Racial composition as of the 2020 census
| Race | Number | Percent |
|---|---|---|
| White | 1,504 | 76.5% |
| Black or African American | 42 | 2.1% |
| American Indian and Alaska Native | 8 | 0.4% |
| Asian | 5 | 0.3% |
| Native Hawaiian and Other Pacific Islander | 0 | 0.0% |
| Some other race | 208 | 10.6% |
| Two or more races | 199 | 10.1% |
| Hispanic or Latino (of any race) | 382 | 19.4% |

===2000 census===
As of the census of 2000, there were 2,053 people, 862 households, and 581 families residing in the CDP. The population density was 514.7 PD/sqmi. There were 951 housing units at an average density of 238.4 /sqmi. The racial makeup of the CDP was 92.30% White, 0.34% African American, 0.15% Native American, 0.10% Asian, 6.87% from other races, and 0.24% from two or more races. Hispanic or Latino of any race were 6.81% of the population.

There were 862 households, out of which 25.8% had children under the age of 18 living with them, 51.6% were married couples living together, 9.2% had a female householder with no husband present, and 32.5% were non-families. 28.9% of all households were made up of individuals, and 11.5% had someone living alone who was 65 years of age or older. The average household size was 2.38 and the average family size was 2.85.

In the CDP, the population was spread out, with 19.6% under the age of 18, 9.8% from 18 to 24, 30.2% from 25 to 44, 24.4% from 45 to 64, and 16.0% who were 65 years of age or older. The median age was 38 years. For every 100 females, there were 104.5 males. For every 100 females age 18 and over, there were 107.2 males.

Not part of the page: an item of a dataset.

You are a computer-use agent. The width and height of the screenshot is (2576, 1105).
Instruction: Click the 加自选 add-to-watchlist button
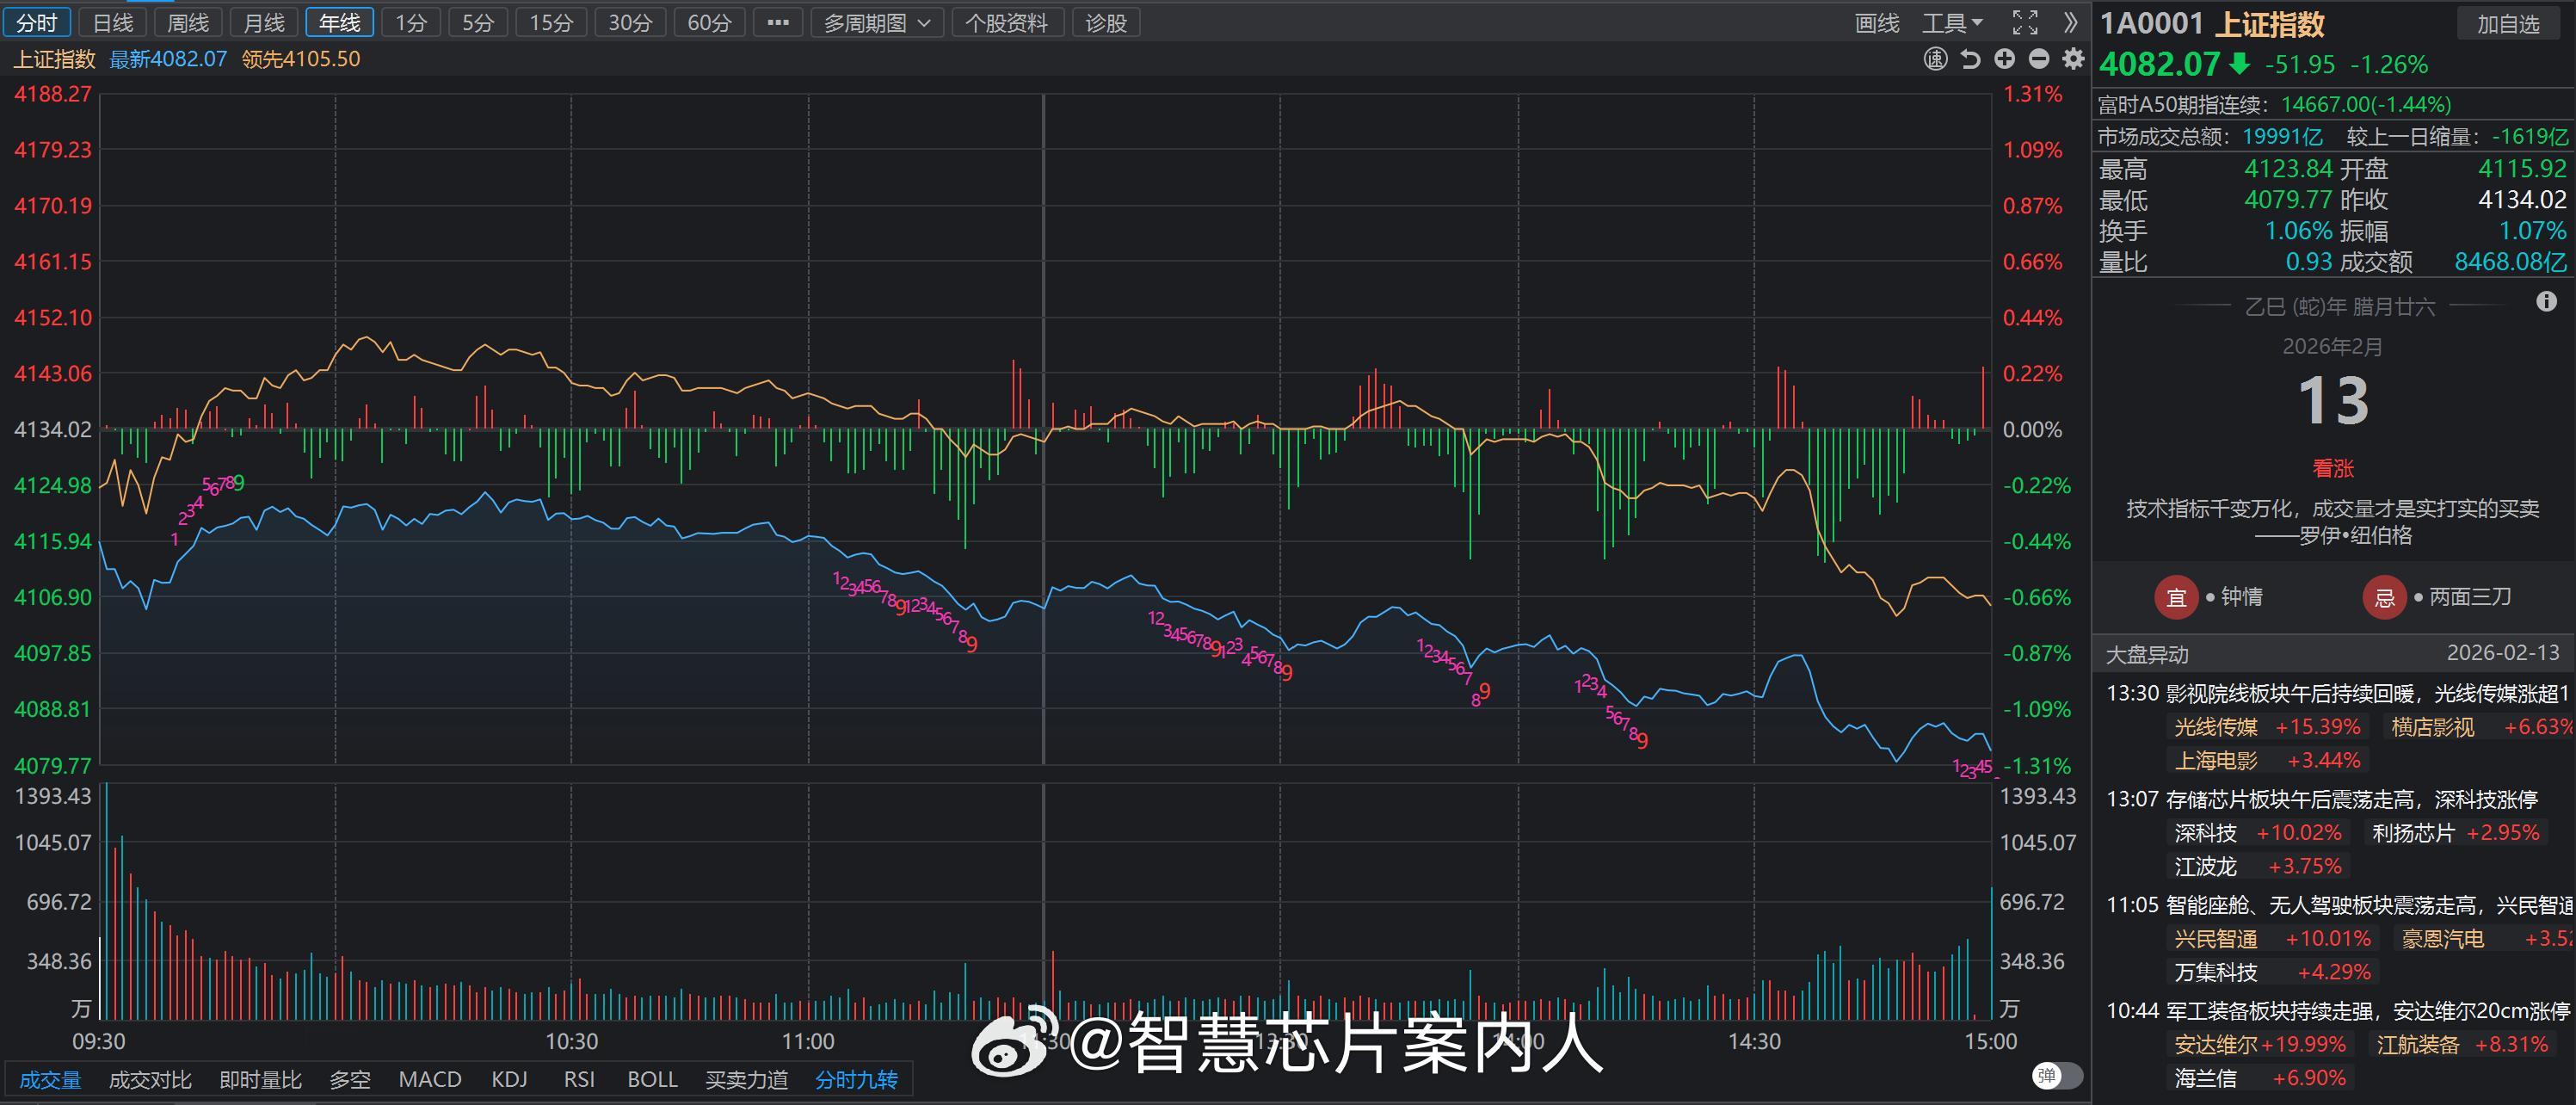(2507, 24)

The median income for a household in the CDP was $27,017, and the median income for a family was $33,148. Males had a median income of $25,720 versus $16,822 for females. The per capita income for the CDP was $12,989. About 9.7% of families and 13.4% of the population were below the poverty line, including 21.5% of those under age 18 and 5.7% of those age 65 or over.
==Transportation==
There are no major roads in Cricket, however, Cricket has previously had NC-16, NC-60, as well as US-421 run through what is now the main road, Boone Trail. Along this road is a non-denominational church Celebration Church as well as Harmony Baptist Church.

While there is no scheduled transportation in Cricket, one can request for the Wilkes Transportation Authority to pick up or drop off customers for $4-$5.